Ce sont aussi les suites qu’il nous faut penser dès maintenant, en évitant trois écueils :
- Le premier est l’idée que le Référendum d’Initiative Partagée puisse se substituer à la mobilisation. Il faudrait le dire explicitement dans le texte, et ne pas s’en remettre principalement à cette perspective, qui est lointaine, pas suspensive de la loi et dont la concrétisation très incertaine.
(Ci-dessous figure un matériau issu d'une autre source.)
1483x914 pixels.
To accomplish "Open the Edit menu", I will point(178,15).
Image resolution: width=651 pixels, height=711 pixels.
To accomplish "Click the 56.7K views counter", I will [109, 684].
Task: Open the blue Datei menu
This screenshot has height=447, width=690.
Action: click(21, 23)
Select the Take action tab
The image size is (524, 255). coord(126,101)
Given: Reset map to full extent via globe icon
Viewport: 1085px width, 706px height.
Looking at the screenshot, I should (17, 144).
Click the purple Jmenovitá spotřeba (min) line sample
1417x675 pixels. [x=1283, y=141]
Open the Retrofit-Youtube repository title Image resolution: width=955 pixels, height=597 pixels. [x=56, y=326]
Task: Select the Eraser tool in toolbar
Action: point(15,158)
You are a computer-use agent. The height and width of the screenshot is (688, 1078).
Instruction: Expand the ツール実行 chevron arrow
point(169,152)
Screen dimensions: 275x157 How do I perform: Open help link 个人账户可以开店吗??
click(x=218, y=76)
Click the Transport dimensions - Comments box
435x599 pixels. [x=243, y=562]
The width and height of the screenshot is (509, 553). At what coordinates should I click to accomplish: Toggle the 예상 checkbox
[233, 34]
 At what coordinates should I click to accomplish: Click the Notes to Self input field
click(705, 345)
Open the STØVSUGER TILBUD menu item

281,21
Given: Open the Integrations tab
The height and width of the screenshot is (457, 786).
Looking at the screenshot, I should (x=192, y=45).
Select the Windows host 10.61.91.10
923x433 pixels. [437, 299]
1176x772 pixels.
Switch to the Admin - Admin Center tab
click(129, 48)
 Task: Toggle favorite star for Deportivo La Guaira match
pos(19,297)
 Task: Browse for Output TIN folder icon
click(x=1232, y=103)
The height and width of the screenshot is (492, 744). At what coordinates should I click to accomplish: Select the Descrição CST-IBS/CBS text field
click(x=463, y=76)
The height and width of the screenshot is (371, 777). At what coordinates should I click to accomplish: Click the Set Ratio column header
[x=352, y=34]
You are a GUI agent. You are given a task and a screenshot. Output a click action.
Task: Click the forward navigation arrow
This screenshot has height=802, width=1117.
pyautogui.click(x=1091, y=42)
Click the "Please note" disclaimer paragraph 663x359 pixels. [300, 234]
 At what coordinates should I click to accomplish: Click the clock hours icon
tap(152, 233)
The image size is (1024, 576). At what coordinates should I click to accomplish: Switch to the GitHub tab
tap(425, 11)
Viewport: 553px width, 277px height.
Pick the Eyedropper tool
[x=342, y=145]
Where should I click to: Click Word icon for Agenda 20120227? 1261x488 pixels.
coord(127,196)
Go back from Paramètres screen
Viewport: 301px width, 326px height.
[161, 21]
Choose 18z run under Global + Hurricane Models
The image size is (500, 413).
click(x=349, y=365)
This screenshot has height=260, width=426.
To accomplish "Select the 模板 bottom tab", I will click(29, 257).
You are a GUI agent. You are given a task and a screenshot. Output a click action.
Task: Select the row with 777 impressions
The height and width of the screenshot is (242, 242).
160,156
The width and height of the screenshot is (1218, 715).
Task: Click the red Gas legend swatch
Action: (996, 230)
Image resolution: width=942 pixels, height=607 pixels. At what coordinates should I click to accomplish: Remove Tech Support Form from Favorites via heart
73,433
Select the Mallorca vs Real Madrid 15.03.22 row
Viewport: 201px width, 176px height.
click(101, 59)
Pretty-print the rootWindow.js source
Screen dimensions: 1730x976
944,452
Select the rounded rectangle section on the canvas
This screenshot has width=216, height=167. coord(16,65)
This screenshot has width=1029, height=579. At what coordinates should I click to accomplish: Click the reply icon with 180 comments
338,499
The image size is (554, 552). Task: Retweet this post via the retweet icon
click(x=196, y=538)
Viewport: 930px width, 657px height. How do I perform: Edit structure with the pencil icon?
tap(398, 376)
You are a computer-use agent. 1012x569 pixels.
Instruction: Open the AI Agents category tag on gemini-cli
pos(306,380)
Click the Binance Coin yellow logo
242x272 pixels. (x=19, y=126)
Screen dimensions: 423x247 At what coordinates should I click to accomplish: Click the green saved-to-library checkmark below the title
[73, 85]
- Le second écueil serait de distinguer crise sociale, politique et démocratique. L’adoption de la loi par 49.3 a créé une situation nouvelle, où la crise démocratique s’est ajoutée à la crise sociale. Le rejet à 9 voies près de la Motion de censure transpartisane a ouvert quant à lui une crise politique. C’est la raison pour laquelle il ne faut pas négliger le lien du mouvement social avec la NUPES : c’est une coalition unitaire ne joue pas les intérêts de tel ou tel parti contre tel autre mais peut contribuer à renforcer notre camp social.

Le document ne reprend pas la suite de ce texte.